Please carry the article on long-stopped EC2 instances forward, starting right after its final sentence.

▶ Excerpt:
# # #

Long-stopped EC2 instances: the basics
Why "stopped" doesn't mean "safe"
When you stop an EC2 instance, AWS shuts down the OS, releases the underlying host capacity, and stops charging you for compute. The instance record stays in your account along with its attached EBS volumes, network interfaces, tags, and IAM instance profile — frozen in time at the moment it stopped. Restarting the instance brings it back exactly as it was: same kernel, same packages, same secrets, same AMI baseline.
That "exactly as it was" is the problem. An instance stopped for six months has missed six months of security patches. Its baked-in IAM credentials, SSM agent version, OS package signatures, and TLS root store are all six months stale. The AMI it was launched from may have been deregistered or marked as deprecated by the vendor. If something in your fleet auto-starts it for a one-off test or a stuck pipeline reruns it, you've just put an unpatched, unmonitored host on your network.
AWS Security Hub flags this pattern under control EC2.4 — "Stopped EC2 instances should be removed after a specified time period." The default threshold is 30 days; the rationale is hygiene as much as cost. After 30 days the instance has either been deliberately preserved (rare, usually a one-off forensic snapshot) or quietly abandoned (the common case). Either way it deserves a decision, not an indefinite limbo.
In this lesson you'll learn how to identify long-stopped EC2 instances, how to tell abandoned from intentionally-preserved, and how to safely retire them without losing data anyone still cares about. You'll see the AWS CLI investigation pattern, a decision matrix for what to do per instance, and a snapshot-then-terminate flow that leaves you with recoverable artifacts if you ever need them back.
The 4am restart that wasn't
In one well-known retrospective, a SaaS company traced a 4am outage to an instance that had been stopped for 14 months. A misconfigured Auto Scaling group, after a cooldown timer fired, picked the stopped instance to "replace" a healthy one and started it up. It came back running an OS three major versions behind, pulled bad config from a deprecated S3 bucket, and answered traffic for 11 minutes before health checks killed it. The fix was one line — but the lesson was: stopped is not deleted, and AWS will happily turn it back on for you.
Cleaning up long-stopped instances in action
Marco runs platform operations at a fintech. A quarterly compliance scan returns 47 EC2.4 findings across three accounts — 47 instances stopped for more than 30 days, the oldest sitting at 412 days. Severity is MEDIUM but the auditor flagged it as a recurring item from the last review, which moves it up his queue fast.
He doesn't just bulk-terminate. Some of these are deliberate — a security forensics box held for a pending investigation, a snapshot-source instance used as a base AMI builder. Some are clearly abandoned — old developer sandboxes, half-finished proof-of-concept work whose owner left the company a year ago. The difference is in the tags and the StateTransitionReason.
He starts by listing every stopped instance with the dates that matter.

# # #

▶ Given data:
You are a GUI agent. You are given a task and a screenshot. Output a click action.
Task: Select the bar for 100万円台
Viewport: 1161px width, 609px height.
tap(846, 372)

# # #

▶ Exercise answer:
First, list every stopped instance in the region with launch time, state-transition reason, and the user-applied Owner tag (if any).
Stopped instances across the region — age and ownership at a glance.
For each candidate to retire, snapshot every attached EBS volume first so the data is recoverable. This is the safety net that lets you terminate without losing sleep.
Atomic snapshot of every attached volume before terminating.
How EC2.4 detects long-stopped instancesdeep dive
Security Hub control EC2.4 is backed by the AWS Config managed rule ec2-stopped-instance. The rule evaluates every EC2 instance in your account on a configurable cadence (default: every 24 hours) and compares the time since the most recent state-transition into stopped against the AllowedDays parameter. The default is 30 days; you can dial it up or down per-rule and per-account to match your operational reality.
The data point the rule reads is StateTransitionReason, which AWS embeds in the instance metadata at the moment it changes state. The format is fixed — User initiated (YYYY-MM-DD HH:MM:SS GMT) for human-triggered stops, plus distinct strings for ASG-initiated, spot-interruption, and host-failure stops. The rule parses that timestamp and does the math; there's no separate "stopped at" field, which is why scripts often read StateTransitionReason directly.
Crucially, the rule fires on the instance only — it doesn't surface the attached EBS volumes, AMIs derived from the instance, or snapshots that depend on those volumes. That's why a complete remediation has to walk the dependency graph yourself: snapshot the volumes, deregister any AMIs that point at them, then terminate the instance. If you skip the AMI step, deregistering the AMI later orphans the snapshots and you stop being able to relaunch from it.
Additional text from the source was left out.